Exercise text
One of the most consequential thoughts I’ve had lately is also one of the most simple, obvious and ancient: I am going to die. Welcome to this week’s Specific.
Last week, I wrote about my mother. She died in 2022. I have a photo, which I will not share here, one of her caregivers took of her on her deathbed. The women who do this work are incredible – they literally tend to the dying. In the photo, my mother is on her back, with her eyes closed. Her hair has been brushed. She’s wearing lipstick and makeup. She’s fully dressed. And she has only hours left to live.
Towards the end of her life, I cultivated the habit of sending her pictures every day from wherever I happened to be, and whatever I happened to be doing. I think one of the real horrors of old age is being isolated from day-to-day life, so I sent her pictures to try to remind her that she was still alive, still connected, still part of the ongoing story of the people around her.
The last set I sent her were from a beautiful little cove in Point Lobos, on Monterey Bay, where we had gone hiking. The place is called The Pit, and it’s a lovely spot, secluded and kind of magical. We snuck in by climbing some cliffs at the end of a public beach, then hiking down the coast. That night, or the next day, she gradually lost consciousness, and the process of dying began. She simply didn’t wake up.

What you will do
[1] Decide whether each statement agrees with the essay about the mother. Answer yes or no, and quote the words from the essay that settle it.
(a) The mother died in 2022.
(b) The photo of the mother on her deathbed is shown in the essay.
(c) They reached The Pit by walking in from the public beach on a marked path.
[2] In the essay about the mother, the daily pictures were meant to remind her of certain things about herself. List every one of them.
[3] Write out the part of the essay about the mother starting at "Last week, I" and ending at "people around her.", word for word.

Data segment
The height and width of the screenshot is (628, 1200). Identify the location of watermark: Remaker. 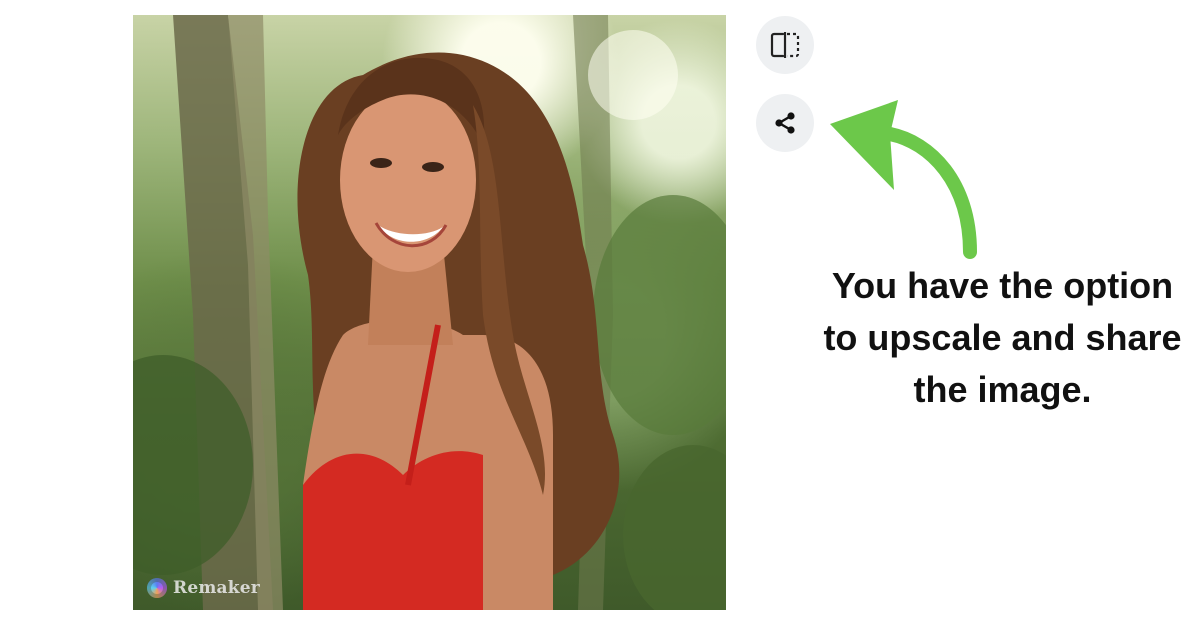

List of answers
[1]
(a) Yes: "She died in 2022."
(b) No: "I have a photo, which I will not share here"
(c) No: "We snuck in by climbing some cliffs at the end of a public beach, then hiking down the coast."

[2]
- still alive
- still connected
- still part of the ongoing story of the people around her

[3]
Last week, I wrote about my mother. She died in 2022. I have a photo, which I will not share here, one of her caregivers took of her on her deathbed. The women who do this work are incredible – they literally tend to the dying. In the photo, my mother is on her back, with her eyes closed. Her hair has been brushed. She’s wearing lipstick and makeup. She’s fully dressed. And she has only hours left to live.
Towards the end of her life, I cultivated the habit of sending her pictures every day from wherever I happened to be, and whatever I happened to be doing. I think one of the real horrors of old age is being isolated from day-to-day life, so I sent her pictures to try to remind her that she was still alive, still connected, still part of the ongoing story of the people around her.